Scrapping the trainee minimum salary will increase, rather than hinder, diversity in the profession, a senior regulator has insisted.

Samantha Barrass, executive director of the Solicitors Regulation Authority, was speaking after SRA board members voted to deregulate the minimum salary at their meeting last week. Following the decision, firms will be able to pay their trainees the statutory national minimum wage of £6.08 an hour from August 2014. The Junior Lawyers Division (JLD) described the decision as ‘nonsensical’.

However, Barrass told the Westminster Legal Policy Forum there was evidence to suggest that removal of the minimum salary requirement might result in more training contracts ‘which could provide opportunities for those same groups who might be potentially disadvantaged’.

She added: ‘Professions which have diversified routes to qualification have a more diverse workforce and, in particular, ­better representation of those from lower socio-economic backgrounds.’

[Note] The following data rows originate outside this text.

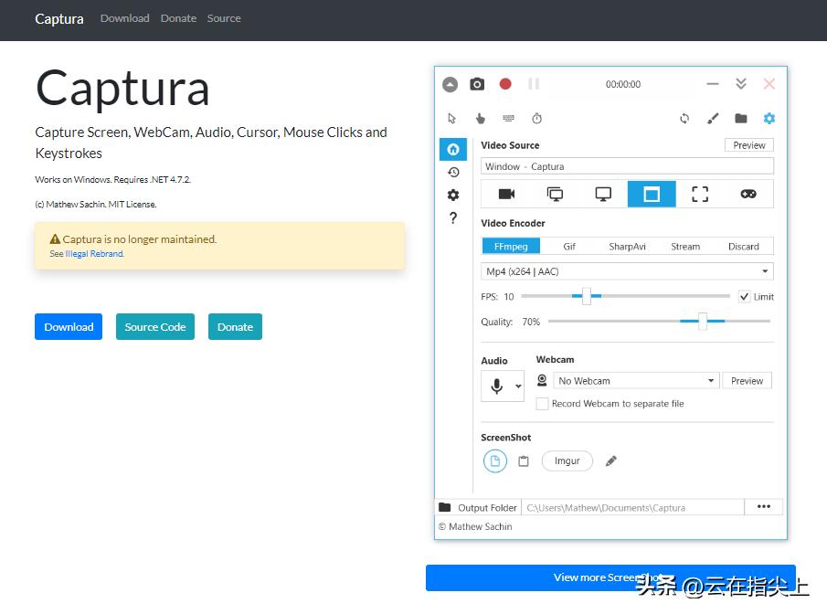Viewport: 827px width, 614px height.
Task: Toggle the mouse clicks hand icon
Action: [x=481, y=119]
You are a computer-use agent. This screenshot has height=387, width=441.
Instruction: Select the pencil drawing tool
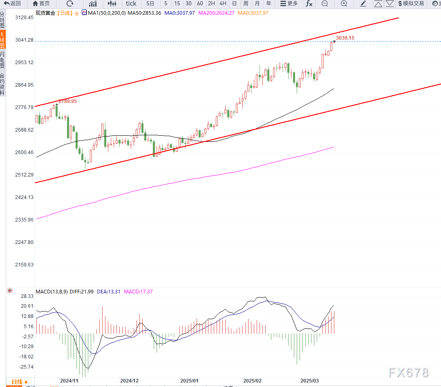click(x=363, y=4)
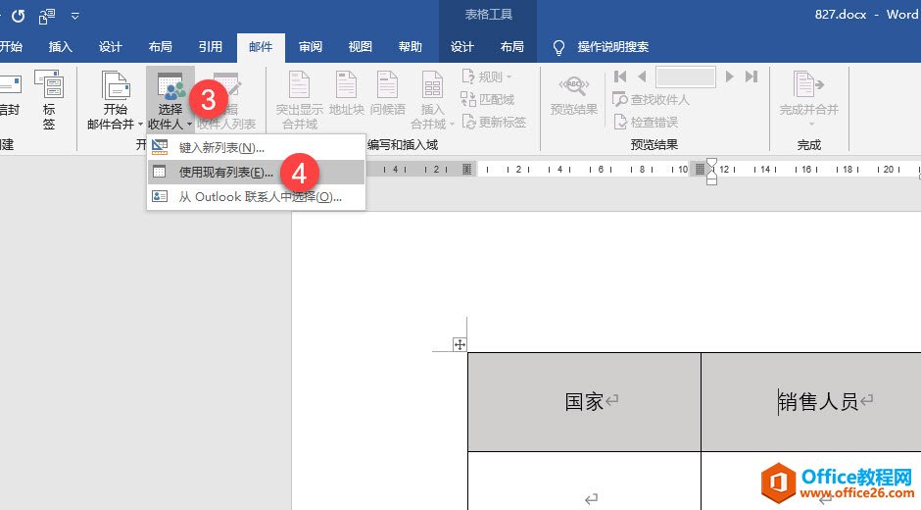This screenshot has width=921, height=510.
Task: Click the record number input box
Action: pyautogui.click(x=685, y=77)
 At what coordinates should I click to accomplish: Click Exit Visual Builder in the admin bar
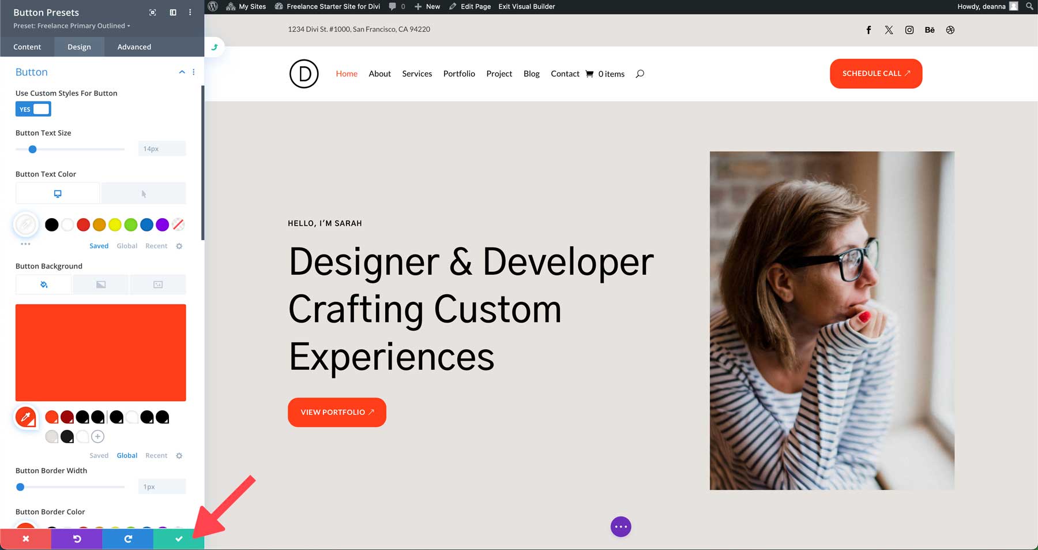[525, 6]
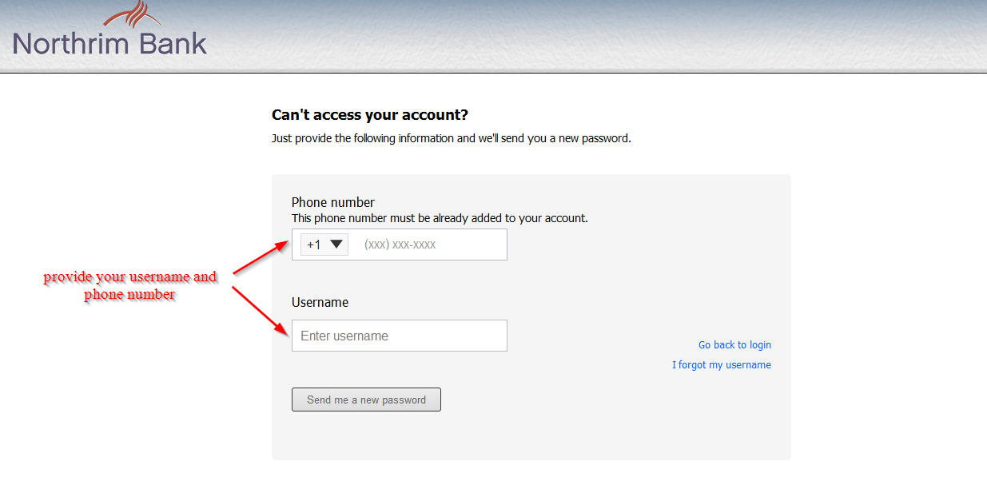The height and width of the screenshot is (489, 987).
Task: Click the red provide your username annotation
Action: (129, 286)
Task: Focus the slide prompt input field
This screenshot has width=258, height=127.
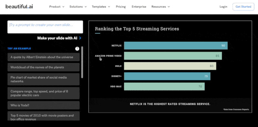Action: point(45,27)

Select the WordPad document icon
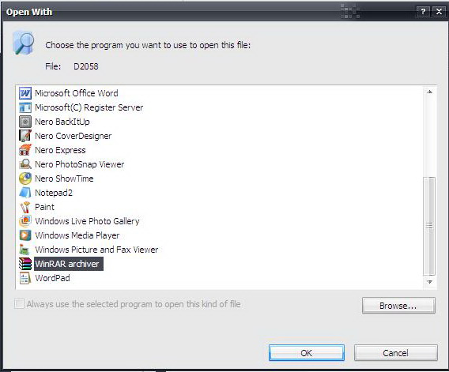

Critics pointed out that not a single firm has publicly stated it will offer more training contracts upon deregulation. The SRA was not able to provide an analysis of the results of its four-month consultation on the issue when the Gazette went to press on Tuesday.

In today’s issue, JLD chair Hekim Hannan accuses the ­regulator of selectivity in its response to the consultation. ‘Any shred of support for abolition was seized upon, no matter how weak, while the JLD’s 90-page response barely merited a mention,’ he said.